年が明け、新年会シーズンがやってきた。仕事がらみの酒席は何かと気を使わなければならない昨今だが、知らないうちに部下に煙たがられてしまっていることに気づかない上司も多い。会社の飲み会事情に詳しい、株式会社酒文化研究所の山田聡昭さんに話を聞いた。(清談社 布施翔悟)
酒離れが著しい時代、
飲み方を知らない若手が増加
年末年始は、社内の人間全員が顔を揃えて杯を交わす席も多い。お酒の力を借りて、若手の社員たちと普段できないような話をしたがる上司もいることだろう。しかし、まずは今どきの若手のお酒に対する意識を理解しておく必要がありそうだ。
「40~ 60代の方々が若かった頃に比べると、今の20代、30代はお酒への馴染みが薄い。体質的に飲めない人が増えたというわけではなく、自分から進んで飲むことがない、という人が多いはずです」(山田さん)

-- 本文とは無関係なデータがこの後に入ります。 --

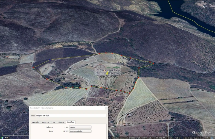Click the blue polygon vertex marker
215x139 pixels.
point(50,60)
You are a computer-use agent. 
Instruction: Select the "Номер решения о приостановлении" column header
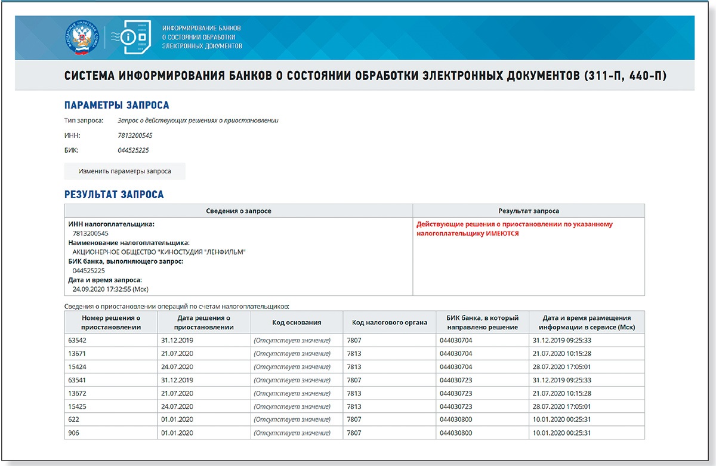(x=110, y=322)
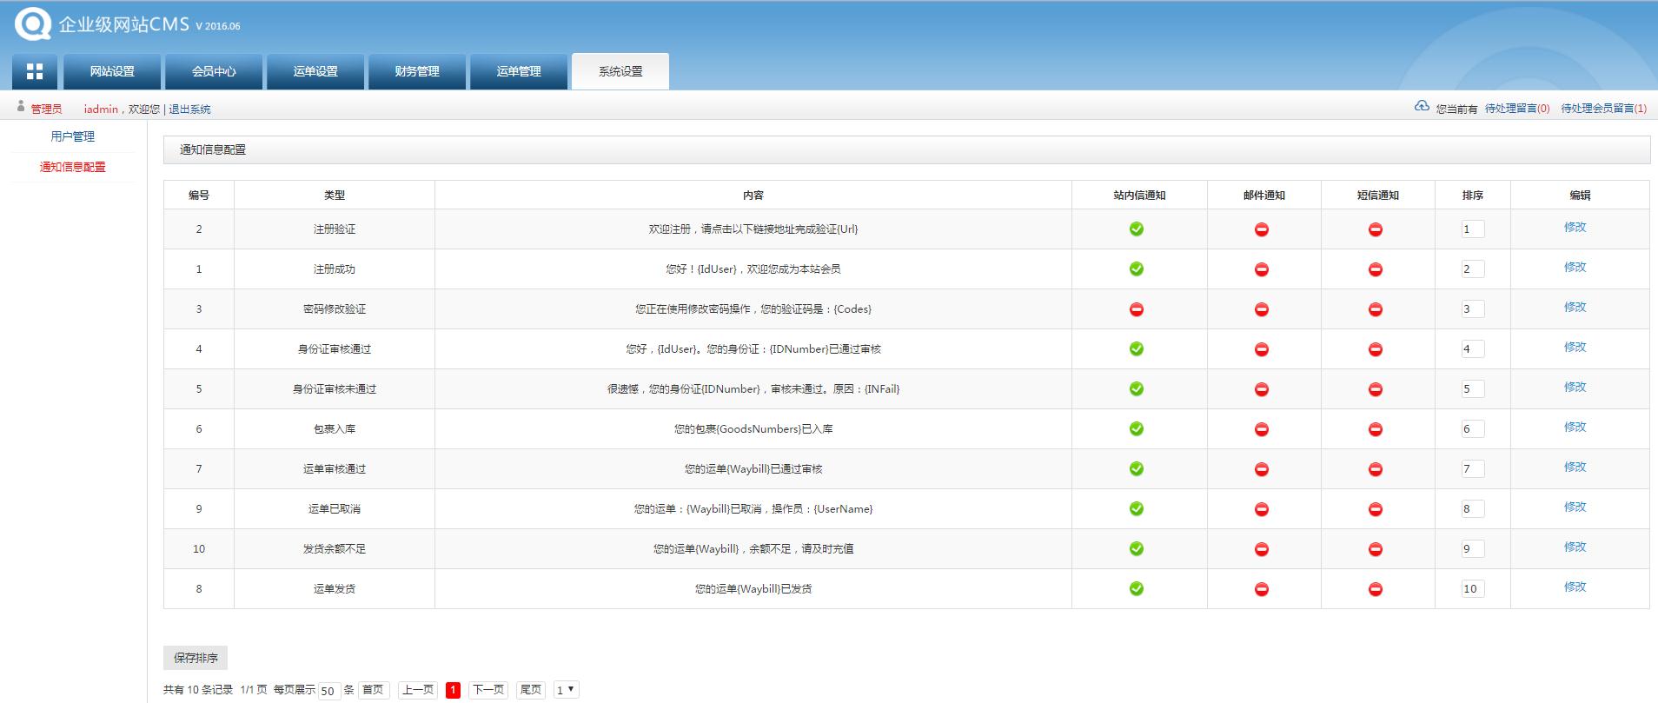Toggle site-message status for 运单发货 row

tap(1136, 589)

厚生労働省の調査によると、週に3回以上酒を飲む習慣がある人の割合が、1986年だと 20代で36%、30代だと50%以上。それが2016年になると、30代でも3割で、20代でも15%。若者の酒離れが叫ばれて久しいが、データから見ても明らかだ。
ある程度の量は飲めても、飲み方を知らないために酔いつぶれてしまうこともあるという。

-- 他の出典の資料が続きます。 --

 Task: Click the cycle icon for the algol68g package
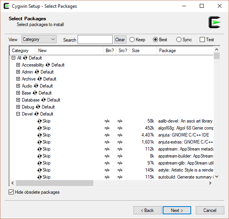pos(39,128)
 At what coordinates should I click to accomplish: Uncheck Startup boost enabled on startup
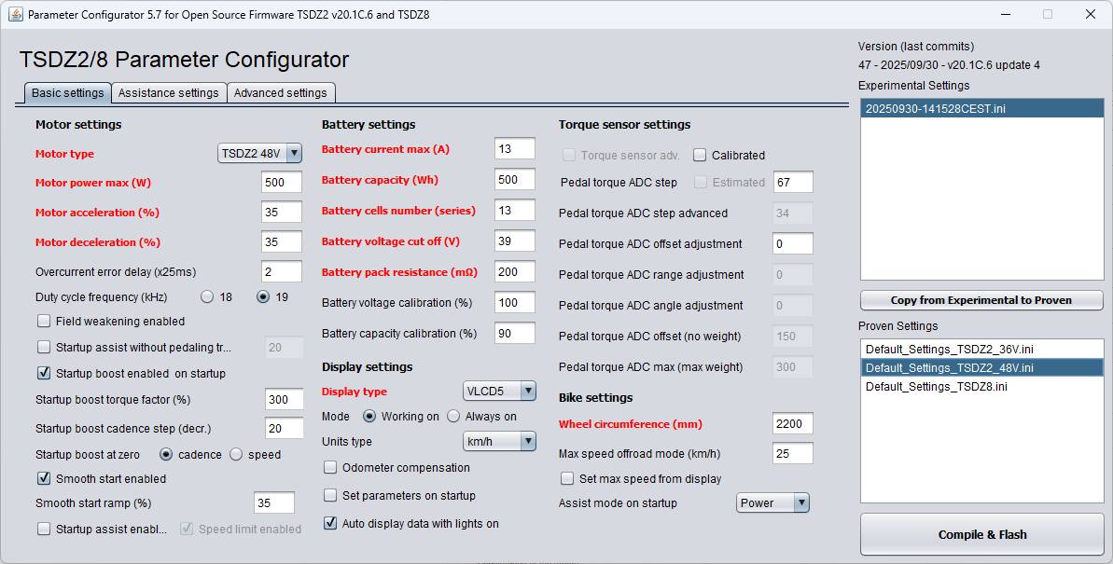coord(43,372)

「例えば、ビールはよく飲んでいるけれど、ウイスキーや日本酒には慣れていないという場合もある。そうなると、ビールと同じ量でアルコール度が高いお酒を飲み続け、必要以上に酔ってしまうという可能性もあります」(山田さん)
若手社員がぐいぐい飲み続けているのを見て、「お前、飲めるなあ」などと感心していたところ、実はお酒の強さを知らないだけだったということもある。酒の場で失敗を犯した部下は、その後しばらくの間、社内で気まずい思いをしてしまうだろう。